Where previously the main focus was on how to limit complications during and after surgery, there has recently been increasing attention to prehabilitation.Prehabilitation is a program in which patients are supported to go into surgery fit. The 4-week prehabilitation program from the PREHAB trial consists of 5 pillars: training for strength and condition, dietary advice with extra proteins and vitamins, lifestyle (including quitting smoking), mental guidance and correction of anaemia. The PREHAB trial included 270 colorectal cancer patients from Canada, Spain, Denmark, Italy and the Netherlands. They were participating Dutch hospitals Máxima MC (MMC) in Veldhoven and the Amphia in Breda. A program was tailor-made for each participant for maximum effect.
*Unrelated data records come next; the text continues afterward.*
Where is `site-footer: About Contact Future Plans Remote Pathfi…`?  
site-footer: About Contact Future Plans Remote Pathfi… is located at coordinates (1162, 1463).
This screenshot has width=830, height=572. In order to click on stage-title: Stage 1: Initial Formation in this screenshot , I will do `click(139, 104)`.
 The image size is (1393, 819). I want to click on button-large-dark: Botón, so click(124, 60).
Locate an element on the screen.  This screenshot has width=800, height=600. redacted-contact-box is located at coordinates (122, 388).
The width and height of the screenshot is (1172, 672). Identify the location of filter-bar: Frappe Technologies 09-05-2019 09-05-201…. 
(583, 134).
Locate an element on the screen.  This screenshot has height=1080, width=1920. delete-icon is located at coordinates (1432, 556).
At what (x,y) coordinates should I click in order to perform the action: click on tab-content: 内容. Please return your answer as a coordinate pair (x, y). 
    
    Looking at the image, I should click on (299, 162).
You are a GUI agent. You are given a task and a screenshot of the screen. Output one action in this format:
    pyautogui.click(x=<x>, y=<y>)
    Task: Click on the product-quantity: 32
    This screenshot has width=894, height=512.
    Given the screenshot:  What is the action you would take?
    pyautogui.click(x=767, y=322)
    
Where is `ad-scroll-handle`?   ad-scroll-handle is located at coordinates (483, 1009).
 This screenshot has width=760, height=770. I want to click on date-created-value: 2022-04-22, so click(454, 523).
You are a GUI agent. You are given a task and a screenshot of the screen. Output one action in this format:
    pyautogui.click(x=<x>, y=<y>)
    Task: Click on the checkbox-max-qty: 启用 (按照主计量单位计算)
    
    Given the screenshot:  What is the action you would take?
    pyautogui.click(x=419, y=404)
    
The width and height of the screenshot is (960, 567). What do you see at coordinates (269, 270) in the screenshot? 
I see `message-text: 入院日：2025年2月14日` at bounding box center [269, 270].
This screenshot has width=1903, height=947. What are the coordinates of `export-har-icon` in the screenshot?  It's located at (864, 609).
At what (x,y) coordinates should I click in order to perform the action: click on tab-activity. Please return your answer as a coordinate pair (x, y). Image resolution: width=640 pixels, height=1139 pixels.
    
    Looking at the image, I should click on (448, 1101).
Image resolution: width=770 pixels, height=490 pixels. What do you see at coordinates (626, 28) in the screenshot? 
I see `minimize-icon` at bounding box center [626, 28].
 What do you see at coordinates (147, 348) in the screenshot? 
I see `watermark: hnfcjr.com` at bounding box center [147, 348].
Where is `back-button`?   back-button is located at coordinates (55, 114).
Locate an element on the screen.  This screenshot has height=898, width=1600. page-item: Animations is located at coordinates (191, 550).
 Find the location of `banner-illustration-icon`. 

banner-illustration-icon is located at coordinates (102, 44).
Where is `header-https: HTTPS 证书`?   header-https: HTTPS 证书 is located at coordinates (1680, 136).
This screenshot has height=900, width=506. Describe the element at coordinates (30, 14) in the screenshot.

Fewer complications and faster recovery

The results show that patients who followed the prehabilitation program had 40 percent fewer serious complications compared to patients who did not participate in the program. This is an important gain because complications can stand in the way of a full recovery. According to Gerrit Slooter, researcher and oncological surgeon in MMC, the gain is based on several factors: ‘Patients are more involved both before and after surgery. Due to the increased strength and condition, patients have confidence to actively work on their recovery the day after the operation.’ Slooter also sees that patients from MMC who have prehabilitated can go home with discharge on average 2 days earlier.

Savings of 60 million euros

The results from the PREHAB trial confirm that prehabilitation is effective. The Federation of Medical Specialists (FMS) and the Dutch Society for Surgery (NVvH) have calculated that the use of prehabilitation alone in operations for cancer of the colon may save 60 million euros in 5 years. Because there is no structural financing for prehabilitation, it is very difficult for hospitals to fit the costs into the budget. That is why MMC, together with UMC Groningen, Radboudumc and Reinier de Graaf Gasthuis, is united in the Prehabilitation working group of the NVvH and the Fit4Surgery Foundation. As a working group they collect evidence on the effectiveness of the prehabilitation programme. In addition, a “Prehabilitation Standpoint” has been drawn up, a national protocol that can ensure that prehabilitation is universally offered by all hospitals.